Unless a woman has specialised and offers some technical expertise she will most likely be appointed at senior levels in softer roles eg HR, Training. This often occurs across all kinds of industries. As a result many women subconsciously feel the need to prove their worth. They work harder, put in longer hours or feel pressurised to get more qualifications, especially from overseas institutions.

We have all experienced senior women executives in the corporate world who play the political game or model themselves on men. Their behaviour is often characterised by being accommodating and supportive with seniors and peers but calculating, ruthless and trampling on people below them.

These women are no longer seen as role models by their younger counterparts who have a need to be authentic and uphold their values. At the same time it does leave many women torn between their values and what they need to do to advance up the corporate ladder.

As women we need to ensure that we do not consciously or unconsciously fall into the trap of seeing ourselves as “lesser than”. It would be helpful for us to sit back every now and then and reflect on what we are experiencing in the workplace. This gives us the chance to consciously observe what is happening. We can then gauge whether we are taking issues too personally or if we need to assert ourselves.

Most of the successful women I interviewed commented that they did not react to comments from their male colleagues. However, one senior manager worked very actively at changing perceptions and beliefs among her male colleagues. She felt she could be outspoken because she was a top performer.

I cannot help wondering if women take the path of least resistance at times by keeping quiet? Surely if we speak up we change paradigms or at least provide our male colleagues with some food for thought. A woman general manager at a large institution is told by a male colleague that for a woman her board report is not too bad. Her response: she just kept quiet. But back at the office she gave the men who report to her a hard time. Could she not rather have dealt with the cause by taking him on about his inappropriate comment especially as she is highly competent in her job? Is she perpetuating this kind of behaviour with her silence? Many women in my research indicated that they prefer to ignore facetious comments and just focus on their work.

Challenges around corporate perceptions at work do create opportunities for self-empowerment. It is normal to have insecurities. It is crucial though to ensure that stereotypical perceptions do not break down your self-esteem and self-worth. What we need to work out is if there is any validity in the perceptions. If it is more about our male colleague’s ego, then decide if you want to say something or not. It may be worthwhile talking to him in a one to one meeting. On the other hand some people need to be taken on in a group.
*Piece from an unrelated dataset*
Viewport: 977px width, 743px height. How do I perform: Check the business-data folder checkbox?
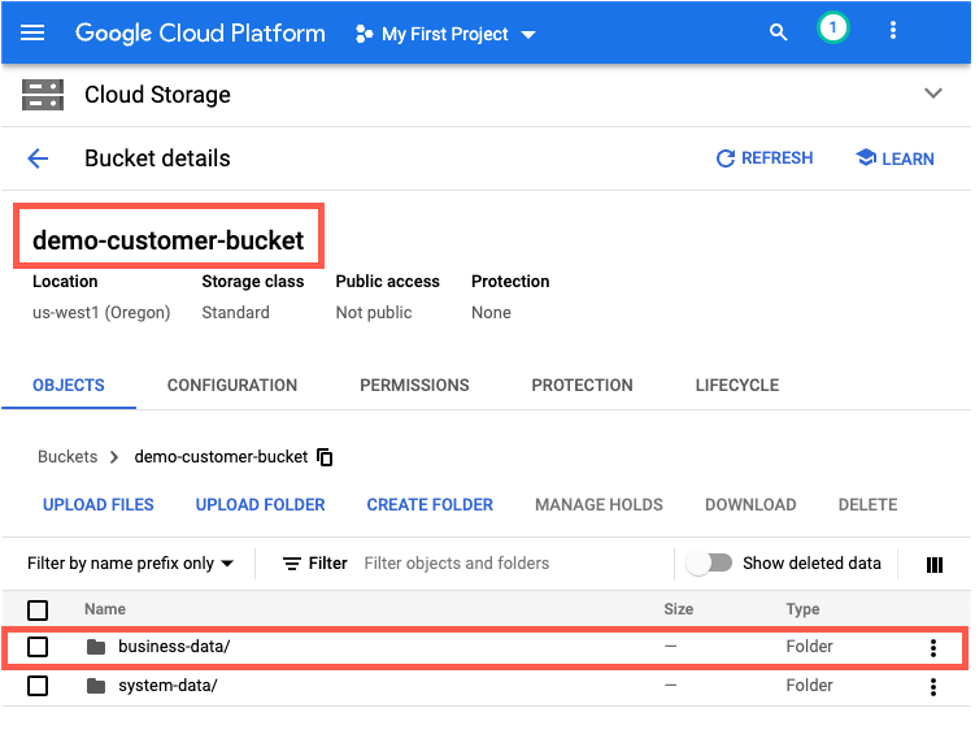click(x=37, y=646)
It is crucial that you do not see yourself as a victim in such situations. A victim always feels dis-empowered. Women are socialised from a young age to keep other people happy. So over time we see our role as the People Pleaser who is responsible for the happiness of others, even if it comes at our expense. It is important to find our own voice: What do we feel strongly about? Are we subtly being “coerced or manipulated” to keep quiet about issues that need to be addressed? What can we do to change this?

When you have children you are more likely to have more gibes at work e.g. “Are you working half day?” (When you need to leave work at 5.00 to collect your child from day care). Unless you voice your needs your seniors will arrange conferences out of town. It is our role to assert ourselves about travelling and being away from home when we have children.  Not everyone is fortunate enough to have good support systems in place.

One executive commented that she found coaching invaluable when she was promoted. Coaching helped her to work through challenges, prioritise and address her needs. It also helped her identify strategies to address perceptions of women within the work place. There are many unspoken issues at work that have a direct impact on our emotional and physical well-being.

To learn more about the impact of physical and emotional well-being of women in the working environment, download my free guide to Balancing Work, Your Family and Your Career.





Posted in Well-being, Women.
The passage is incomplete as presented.